Mnduong writeup of Lee Giles' Talk

From Cohen Courses
Revision as of 10:42, 3 September 2010 by WikiAdmin (talk | contribs) (1 revision)
(diff) ← Older revision | Latest revision (diff) | Newer revision → (diff)
Jump to navigationJump to search

This is a writeup of Lee_Giles_Talk by user:mnduong.

  • In this talk, Professor Giles discussed SeerSuite, a suite of search engines designed for publications in different areas, such as computer science, chemistry, archaeology...
  • He mentioned the 4th paradigm, which says science is now data-driven. He noted that small sciences (such as chemistry), where people don't usually share data, are going to generate 2 to 3 times more data than big sciences.

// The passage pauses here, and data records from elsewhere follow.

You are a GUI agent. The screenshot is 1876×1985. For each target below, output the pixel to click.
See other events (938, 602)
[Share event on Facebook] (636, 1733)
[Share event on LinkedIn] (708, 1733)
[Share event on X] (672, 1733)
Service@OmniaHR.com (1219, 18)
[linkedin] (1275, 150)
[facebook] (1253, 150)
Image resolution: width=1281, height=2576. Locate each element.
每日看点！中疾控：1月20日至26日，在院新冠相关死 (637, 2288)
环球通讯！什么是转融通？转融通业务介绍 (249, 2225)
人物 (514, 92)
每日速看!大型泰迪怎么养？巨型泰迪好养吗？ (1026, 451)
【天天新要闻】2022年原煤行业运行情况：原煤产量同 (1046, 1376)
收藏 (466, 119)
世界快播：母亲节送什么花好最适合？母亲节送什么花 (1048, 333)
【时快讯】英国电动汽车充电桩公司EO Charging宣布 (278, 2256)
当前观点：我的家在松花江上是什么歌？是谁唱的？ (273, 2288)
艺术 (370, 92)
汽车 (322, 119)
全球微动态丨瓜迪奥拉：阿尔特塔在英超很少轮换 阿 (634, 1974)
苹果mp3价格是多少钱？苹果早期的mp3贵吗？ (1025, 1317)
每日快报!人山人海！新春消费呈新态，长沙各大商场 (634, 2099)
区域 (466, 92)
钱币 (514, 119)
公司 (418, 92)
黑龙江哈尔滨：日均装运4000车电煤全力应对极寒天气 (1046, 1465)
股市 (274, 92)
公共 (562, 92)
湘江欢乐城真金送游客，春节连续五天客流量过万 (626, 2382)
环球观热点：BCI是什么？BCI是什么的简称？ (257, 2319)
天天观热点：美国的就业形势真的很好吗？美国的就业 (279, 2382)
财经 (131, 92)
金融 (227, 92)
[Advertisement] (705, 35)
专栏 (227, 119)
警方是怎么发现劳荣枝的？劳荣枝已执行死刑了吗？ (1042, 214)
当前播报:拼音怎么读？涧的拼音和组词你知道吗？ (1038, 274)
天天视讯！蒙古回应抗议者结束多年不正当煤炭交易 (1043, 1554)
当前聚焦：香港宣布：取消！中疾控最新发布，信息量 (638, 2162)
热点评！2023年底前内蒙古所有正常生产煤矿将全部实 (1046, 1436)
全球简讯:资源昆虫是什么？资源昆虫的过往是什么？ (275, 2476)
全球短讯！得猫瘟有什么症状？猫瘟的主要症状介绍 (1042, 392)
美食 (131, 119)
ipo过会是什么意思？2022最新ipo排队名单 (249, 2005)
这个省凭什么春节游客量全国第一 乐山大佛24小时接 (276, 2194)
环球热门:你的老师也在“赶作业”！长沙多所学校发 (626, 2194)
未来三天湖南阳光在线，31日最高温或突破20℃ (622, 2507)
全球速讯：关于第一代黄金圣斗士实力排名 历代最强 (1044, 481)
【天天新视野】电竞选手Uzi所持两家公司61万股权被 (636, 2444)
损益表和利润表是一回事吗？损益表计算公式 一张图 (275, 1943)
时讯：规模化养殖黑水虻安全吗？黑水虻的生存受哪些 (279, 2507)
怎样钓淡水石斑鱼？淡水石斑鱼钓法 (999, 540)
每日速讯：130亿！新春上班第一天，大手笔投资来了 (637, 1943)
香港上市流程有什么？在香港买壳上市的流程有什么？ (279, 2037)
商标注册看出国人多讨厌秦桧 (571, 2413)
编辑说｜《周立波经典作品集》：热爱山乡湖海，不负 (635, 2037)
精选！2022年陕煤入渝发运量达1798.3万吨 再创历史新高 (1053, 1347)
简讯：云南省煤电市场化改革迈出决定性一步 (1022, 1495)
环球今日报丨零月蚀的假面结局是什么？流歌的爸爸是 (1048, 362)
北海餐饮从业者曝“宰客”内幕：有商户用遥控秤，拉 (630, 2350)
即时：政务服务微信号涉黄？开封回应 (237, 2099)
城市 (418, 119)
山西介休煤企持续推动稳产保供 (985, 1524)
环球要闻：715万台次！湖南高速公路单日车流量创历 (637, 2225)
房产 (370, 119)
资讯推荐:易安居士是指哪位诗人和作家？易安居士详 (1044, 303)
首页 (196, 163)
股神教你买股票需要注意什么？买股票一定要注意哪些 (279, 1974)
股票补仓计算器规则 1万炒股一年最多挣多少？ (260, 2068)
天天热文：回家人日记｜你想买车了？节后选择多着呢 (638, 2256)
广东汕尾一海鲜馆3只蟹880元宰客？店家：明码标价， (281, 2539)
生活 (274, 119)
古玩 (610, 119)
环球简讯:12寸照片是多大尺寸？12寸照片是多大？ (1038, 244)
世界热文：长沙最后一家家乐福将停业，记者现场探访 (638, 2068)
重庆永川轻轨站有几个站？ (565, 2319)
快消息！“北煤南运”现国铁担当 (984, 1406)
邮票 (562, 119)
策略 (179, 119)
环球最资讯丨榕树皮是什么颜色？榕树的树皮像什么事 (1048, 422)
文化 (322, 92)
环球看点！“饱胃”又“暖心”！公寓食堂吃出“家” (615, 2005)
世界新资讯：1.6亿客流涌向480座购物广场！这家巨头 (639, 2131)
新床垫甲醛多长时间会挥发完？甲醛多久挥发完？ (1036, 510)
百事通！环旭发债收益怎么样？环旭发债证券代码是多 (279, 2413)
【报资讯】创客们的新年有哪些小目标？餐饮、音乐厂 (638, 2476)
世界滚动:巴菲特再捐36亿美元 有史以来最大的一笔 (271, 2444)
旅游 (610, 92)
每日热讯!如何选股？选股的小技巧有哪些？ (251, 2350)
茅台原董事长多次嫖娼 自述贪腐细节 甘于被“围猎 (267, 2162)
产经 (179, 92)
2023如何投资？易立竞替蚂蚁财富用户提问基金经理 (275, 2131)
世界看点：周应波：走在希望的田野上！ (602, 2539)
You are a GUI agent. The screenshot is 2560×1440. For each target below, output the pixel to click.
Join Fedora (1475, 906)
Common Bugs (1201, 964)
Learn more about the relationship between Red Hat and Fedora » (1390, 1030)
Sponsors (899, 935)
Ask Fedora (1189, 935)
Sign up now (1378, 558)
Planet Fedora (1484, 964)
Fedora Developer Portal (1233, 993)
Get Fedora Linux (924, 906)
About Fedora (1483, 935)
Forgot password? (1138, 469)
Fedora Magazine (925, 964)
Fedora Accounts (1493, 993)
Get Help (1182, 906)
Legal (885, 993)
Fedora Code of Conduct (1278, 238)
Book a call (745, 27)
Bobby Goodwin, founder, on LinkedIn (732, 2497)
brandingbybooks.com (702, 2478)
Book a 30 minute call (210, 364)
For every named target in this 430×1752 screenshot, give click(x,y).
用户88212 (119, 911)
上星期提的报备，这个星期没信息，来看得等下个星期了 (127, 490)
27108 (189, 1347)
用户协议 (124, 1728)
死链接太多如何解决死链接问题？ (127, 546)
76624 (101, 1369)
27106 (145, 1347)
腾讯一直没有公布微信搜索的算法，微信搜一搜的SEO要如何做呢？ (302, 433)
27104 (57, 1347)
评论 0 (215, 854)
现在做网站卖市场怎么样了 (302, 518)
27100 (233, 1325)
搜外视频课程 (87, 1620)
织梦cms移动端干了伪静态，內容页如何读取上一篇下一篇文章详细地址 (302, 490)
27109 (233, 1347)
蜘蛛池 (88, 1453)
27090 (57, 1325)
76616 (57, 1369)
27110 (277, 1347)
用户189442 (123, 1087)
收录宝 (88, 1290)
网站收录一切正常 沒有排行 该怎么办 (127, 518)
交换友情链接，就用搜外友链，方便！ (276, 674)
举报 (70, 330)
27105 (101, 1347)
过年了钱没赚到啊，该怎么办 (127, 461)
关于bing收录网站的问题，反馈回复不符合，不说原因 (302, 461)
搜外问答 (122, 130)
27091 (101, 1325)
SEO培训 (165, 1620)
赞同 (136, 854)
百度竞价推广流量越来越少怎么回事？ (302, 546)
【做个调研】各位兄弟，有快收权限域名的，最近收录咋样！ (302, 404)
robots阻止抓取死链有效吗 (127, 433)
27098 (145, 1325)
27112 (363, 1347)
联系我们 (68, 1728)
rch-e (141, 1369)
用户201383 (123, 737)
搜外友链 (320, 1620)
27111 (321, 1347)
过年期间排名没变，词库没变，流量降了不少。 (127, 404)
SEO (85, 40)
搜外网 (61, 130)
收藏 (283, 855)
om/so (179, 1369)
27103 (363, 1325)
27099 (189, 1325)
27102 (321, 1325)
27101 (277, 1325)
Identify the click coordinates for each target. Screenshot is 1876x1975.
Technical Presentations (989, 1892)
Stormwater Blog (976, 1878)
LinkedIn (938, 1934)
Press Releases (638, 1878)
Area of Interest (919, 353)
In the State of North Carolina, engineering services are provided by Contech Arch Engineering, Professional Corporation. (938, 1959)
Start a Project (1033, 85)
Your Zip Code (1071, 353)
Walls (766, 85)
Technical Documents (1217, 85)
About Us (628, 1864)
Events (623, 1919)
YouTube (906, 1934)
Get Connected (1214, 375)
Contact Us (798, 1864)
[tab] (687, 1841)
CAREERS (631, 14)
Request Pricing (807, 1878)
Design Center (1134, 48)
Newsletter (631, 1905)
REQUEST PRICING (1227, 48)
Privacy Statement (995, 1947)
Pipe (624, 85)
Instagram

He went on to discuss each of the engines in SeerSuite, of which, some of the interesting points are:

  • CiteSeerX: provides personalization: one can upload a paper and get recommendations for other papers that are similar. I think this is a very useful feature, as well as an interesting research topic.
  • The system includes a metadata extraction step, which first converts pdf documents into txt files, then after a filtering step, uses an SVM header parser to parse the header. The system then uses a CRF to parse the citations from the rest of the document.
  • ChemSeer: engine for chemistry - a point of focus in the talk. Problems here include how to index chemical formulas, compounds...
  • ArchSeer: engine for archaeology. Main interest of the community is artifacts.